At home, I said nothing about this incident, nor to any of my friends.
That day, when I reached home, my mother asked why I was late. I made up some believable excuse. Later, in my room, in front of the mirror, I took my shirt off to look at my back injuries. The blow had left a mark: a slash across my back, a line of bruised skin, an etched reminder.

For quite some time after the incident, every time I was hugged, and every time I would bend during the school morning exercise sessions, my back would hurt. And every time I heard that whistle, signaling the imminent arrival of another convoy behind me, the memories would return, haunting me.

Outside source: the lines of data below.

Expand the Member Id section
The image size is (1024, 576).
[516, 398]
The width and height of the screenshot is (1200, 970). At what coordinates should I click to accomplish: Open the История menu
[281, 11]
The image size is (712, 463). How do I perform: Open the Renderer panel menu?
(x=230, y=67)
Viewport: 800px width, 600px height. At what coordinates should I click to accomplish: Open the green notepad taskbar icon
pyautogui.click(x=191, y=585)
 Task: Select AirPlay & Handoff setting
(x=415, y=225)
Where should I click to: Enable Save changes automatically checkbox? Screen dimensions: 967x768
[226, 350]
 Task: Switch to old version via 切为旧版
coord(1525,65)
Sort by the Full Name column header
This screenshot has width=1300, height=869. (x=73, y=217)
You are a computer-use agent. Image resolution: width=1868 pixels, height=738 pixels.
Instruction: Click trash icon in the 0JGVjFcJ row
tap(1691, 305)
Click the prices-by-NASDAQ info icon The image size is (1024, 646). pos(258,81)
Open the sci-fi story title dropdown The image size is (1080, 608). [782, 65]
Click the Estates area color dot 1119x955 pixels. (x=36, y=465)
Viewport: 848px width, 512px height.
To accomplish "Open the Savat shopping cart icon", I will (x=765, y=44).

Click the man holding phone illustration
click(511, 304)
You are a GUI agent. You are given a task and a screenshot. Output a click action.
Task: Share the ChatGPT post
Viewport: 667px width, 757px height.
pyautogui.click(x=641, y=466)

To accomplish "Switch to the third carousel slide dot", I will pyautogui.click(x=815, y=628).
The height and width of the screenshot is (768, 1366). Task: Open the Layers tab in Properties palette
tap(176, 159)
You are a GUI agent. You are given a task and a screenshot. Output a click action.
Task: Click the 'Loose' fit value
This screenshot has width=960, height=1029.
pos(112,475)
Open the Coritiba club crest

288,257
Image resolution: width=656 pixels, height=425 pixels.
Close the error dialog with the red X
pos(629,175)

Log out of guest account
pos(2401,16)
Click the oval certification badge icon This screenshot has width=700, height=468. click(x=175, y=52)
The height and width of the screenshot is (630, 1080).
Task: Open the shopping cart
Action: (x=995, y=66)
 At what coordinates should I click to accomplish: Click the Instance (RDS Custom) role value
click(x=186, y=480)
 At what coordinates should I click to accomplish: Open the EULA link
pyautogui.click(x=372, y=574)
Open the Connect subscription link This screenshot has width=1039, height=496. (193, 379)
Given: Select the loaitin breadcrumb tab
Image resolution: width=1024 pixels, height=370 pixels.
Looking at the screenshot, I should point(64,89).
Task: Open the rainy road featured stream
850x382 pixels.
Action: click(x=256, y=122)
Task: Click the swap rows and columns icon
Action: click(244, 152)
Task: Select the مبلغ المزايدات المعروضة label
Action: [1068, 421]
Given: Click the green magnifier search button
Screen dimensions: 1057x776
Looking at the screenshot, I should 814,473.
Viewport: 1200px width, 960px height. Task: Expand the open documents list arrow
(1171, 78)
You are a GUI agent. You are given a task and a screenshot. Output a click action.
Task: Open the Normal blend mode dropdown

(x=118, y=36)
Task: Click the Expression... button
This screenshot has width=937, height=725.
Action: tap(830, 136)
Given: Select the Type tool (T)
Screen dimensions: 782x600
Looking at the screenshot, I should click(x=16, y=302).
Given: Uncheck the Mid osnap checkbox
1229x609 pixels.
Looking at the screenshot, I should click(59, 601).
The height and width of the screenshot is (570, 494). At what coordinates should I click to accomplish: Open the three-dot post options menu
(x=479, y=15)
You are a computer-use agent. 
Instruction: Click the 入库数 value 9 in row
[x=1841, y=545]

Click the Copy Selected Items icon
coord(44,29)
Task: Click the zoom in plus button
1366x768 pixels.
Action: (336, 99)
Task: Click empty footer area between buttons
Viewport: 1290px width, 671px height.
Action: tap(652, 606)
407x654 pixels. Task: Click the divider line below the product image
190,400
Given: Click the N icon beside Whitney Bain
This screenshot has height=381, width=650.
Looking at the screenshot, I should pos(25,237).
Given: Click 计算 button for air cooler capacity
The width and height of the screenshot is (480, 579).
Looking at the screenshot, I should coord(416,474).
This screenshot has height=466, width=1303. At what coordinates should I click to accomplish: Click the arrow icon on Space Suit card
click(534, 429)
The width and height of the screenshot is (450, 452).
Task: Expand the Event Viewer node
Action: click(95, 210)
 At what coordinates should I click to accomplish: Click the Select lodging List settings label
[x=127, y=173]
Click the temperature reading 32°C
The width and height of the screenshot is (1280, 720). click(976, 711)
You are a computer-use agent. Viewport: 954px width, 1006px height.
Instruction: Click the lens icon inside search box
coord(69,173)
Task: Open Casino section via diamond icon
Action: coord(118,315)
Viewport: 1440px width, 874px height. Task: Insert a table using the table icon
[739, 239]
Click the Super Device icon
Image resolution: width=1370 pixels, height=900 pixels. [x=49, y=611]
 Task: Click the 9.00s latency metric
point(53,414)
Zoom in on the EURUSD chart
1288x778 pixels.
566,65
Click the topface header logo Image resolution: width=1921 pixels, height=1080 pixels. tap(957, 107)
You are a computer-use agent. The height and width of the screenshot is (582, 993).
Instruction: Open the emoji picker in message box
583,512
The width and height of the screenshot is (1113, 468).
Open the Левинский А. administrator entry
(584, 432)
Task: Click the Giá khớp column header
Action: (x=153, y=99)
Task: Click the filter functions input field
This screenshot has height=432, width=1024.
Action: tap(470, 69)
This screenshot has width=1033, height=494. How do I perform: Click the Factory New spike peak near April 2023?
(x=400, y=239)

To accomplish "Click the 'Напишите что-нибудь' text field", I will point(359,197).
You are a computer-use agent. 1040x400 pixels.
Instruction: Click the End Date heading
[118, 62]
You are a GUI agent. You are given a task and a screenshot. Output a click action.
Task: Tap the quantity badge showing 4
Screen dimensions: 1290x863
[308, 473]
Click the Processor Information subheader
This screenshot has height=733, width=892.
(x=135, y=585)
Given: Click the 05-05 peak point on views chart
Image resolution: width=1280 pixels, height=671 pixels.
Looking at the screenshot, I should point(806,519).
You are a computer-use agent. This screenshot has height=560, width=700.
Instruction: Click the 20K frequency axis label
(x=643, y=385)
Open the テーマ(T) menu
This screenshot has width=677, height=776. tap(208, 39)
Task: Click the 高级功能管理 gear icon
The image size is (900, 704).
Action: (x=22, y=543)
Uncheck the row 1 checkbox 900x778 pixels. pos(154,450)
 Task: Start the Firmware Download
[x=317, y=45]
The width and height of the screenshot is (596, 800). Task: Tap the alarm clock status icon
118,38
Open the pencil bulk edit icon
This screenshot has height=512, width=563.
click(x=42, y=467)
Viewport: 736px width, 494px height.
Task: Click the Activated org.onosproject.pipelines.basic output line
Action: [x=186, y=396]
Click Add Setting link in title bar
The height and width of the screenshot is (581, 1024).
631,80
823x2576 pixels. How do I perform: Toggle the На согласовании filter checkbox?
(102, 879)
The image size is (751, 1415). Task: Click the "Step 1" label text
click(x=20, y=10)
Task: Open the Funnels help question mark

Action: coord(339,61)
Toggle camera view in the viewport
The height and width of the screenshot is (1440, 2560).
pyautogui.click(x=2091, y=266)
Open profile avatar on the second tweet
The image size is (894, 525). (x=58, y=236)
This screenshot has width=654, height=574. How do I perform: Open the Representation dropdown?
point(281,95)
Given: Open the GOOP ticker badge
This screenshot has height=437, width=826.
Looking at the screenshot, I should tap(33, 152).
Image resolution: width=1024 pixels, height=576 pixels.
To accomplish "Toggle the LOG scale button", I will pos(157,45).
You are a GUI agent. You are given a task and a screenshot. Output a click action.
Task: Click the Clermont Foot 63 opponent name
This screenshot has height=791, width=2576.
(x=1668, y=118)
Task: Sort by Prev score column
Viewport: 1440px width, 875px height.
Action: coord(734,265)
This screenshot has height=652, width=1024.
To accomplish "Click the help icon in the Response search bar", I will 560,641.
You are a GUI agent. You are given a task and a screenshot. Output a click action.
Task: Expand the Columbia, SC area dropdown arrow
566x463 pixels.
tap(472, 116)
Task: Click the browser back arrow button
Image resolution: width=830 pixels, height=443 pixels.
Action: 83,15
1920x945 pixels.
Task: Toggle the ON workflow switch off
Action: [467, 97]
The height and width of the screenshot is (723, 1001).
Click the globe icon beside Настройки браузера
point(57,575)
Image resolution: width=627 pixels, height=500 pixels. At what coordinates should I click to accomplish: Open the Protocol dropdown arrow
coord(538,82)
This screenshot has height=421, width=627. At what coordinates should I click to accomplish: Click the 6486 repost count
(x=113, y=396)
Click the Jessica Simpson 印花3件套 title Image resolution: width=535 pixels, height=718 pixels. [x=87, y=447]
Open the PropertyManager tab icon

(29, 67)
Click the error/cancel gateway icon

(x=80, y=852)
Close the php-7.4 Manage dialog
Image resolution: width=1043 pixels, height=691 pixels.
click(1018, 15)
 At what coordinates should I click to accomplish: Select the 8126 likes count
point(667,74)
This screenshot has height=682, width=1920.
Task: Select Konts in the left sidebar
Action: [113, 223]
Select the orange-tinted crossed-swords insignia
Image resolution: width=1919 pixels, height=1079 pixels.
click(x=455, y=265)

The physical pain has gone with time. The injury healed, the memories didn't. They never do. After all these years, all that remains are those unforgettable instants. They have cumulated into a festering, unhealed wound in the mind.

I carry them within, these memories. And I carry them everywhere. And always, they bring back that sickening feeling of powerlessness.

Forgetting, in the face of memory, is impossible. And remembering, however painful, becomes necessary. We are what we remember.

1 comment:

Manali S. said...

When tragedy becomes routine, it ceases to be tragic. That is Kashmir's biggest tragedy.
- This line sums it up so perfectly and painfully.